Jay Hunt, Chief Creative Officer of Channel 4, says: "Sadly most of us - more than 1 in 3 - will be touched by cancer at some point in our lives. Stand Up To Cancer is about doing what Channel 4 does best - focusing attention on an important issue using entertainment and comedy. We hope to raise vital funds for trials that could save lives." Dr Harpal Kumar, Cancer Research UK's chief executive, says: "We want everyone in the UK to unite and stand up to this devastating disease. We've made incredible progress in the last 40 years but there's so much more to do. It's not just technology or knowledge that we need to win our fight to beat cancer - it's funding - and every pound we raise is a step closer to achieving our goal to beat this disease. We are entering the ‘golden age' of cancer research - but each and every one of us can stand up and make a difference right now to come together to raise vital funds for clinical research, accelerate progress and ultimately save more lives."

==Telethons==
===Overview===

| No. | Broadcast date | Broadcast total | Total raised | Presenters | Channel 4 rating (millions) (on average) |
|---|---|---|---|---|---|
| 1 | 19 October 2012 | £6,483,995 | £8,011,722.62 | Davina McCall, Alan Carr and Christian Jessen | 1.2 |
| 2 | 17 October 2014 | £14,515,243 | £15,585,444 | Davina McCall, Alan Carr and Christian Jessen with Adam Hills | 2.13 |
| 3 | 21 October 2016 | £15,560,519 | £15,700,222 | Davina McCall, Alan Carr and Adam Hills | 3.45 |
| 4 | 26 October 2018 | £24,638,037 | TBC | Alan Carr, Adam Hills and Maya Jama | 3.58 |
| 5 | 15 October 2021 | £31,169,340 | TBA | Davina McCall, Alan Carr, Adam Hills and Maya Jama |  |

===2012===
The 2012 telethon aired live on Channel 4 on Friday 19 October 2012 presented by Davina McCall, Alan Carr and Christian Jessen, and was broadcast live from 19.30 until 00.00.

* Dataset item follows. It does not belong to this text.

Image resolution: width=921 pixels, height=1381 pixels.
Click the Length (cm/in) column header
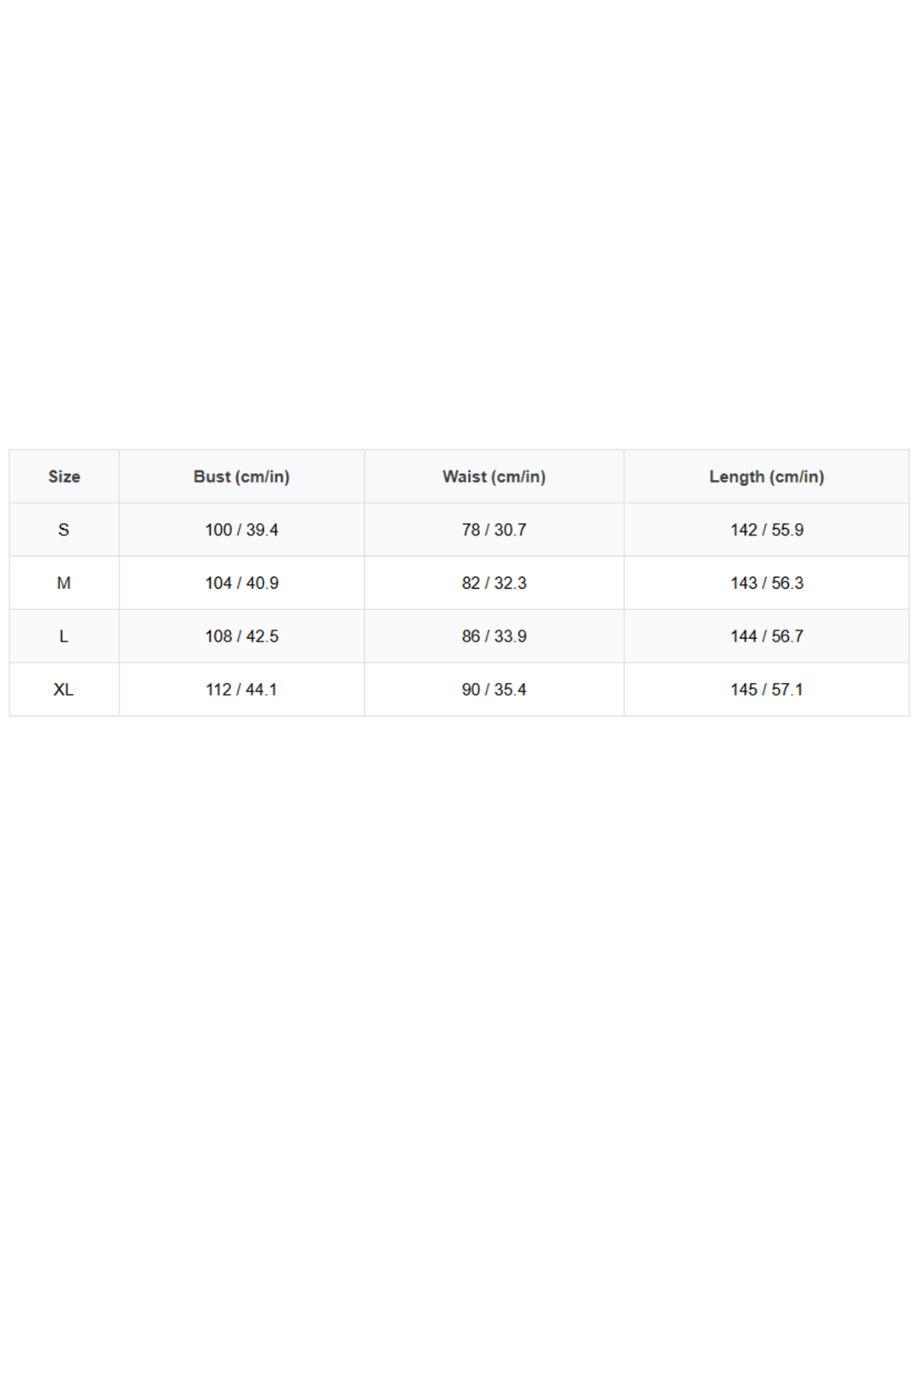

The evening included, a special 8 Out of 10 Cats episode, a live edition of The Million Pound Drop and saw the cast of Made in Chelsea working in a branch of Tesco.

Following its success, in 2013 Channel 4 announced that a second Stand Up to Cancer telethon would take place in 2014.

===2014===
The 2014 telethon aired live on Channel 4 on Friday 17 October 2014, hosted by Davina McCall, Alan Carr and Christian Jessen, sponsored by AXA, BT and Scottish Power. The show was extended to start at 19.00 and continues until 02.00.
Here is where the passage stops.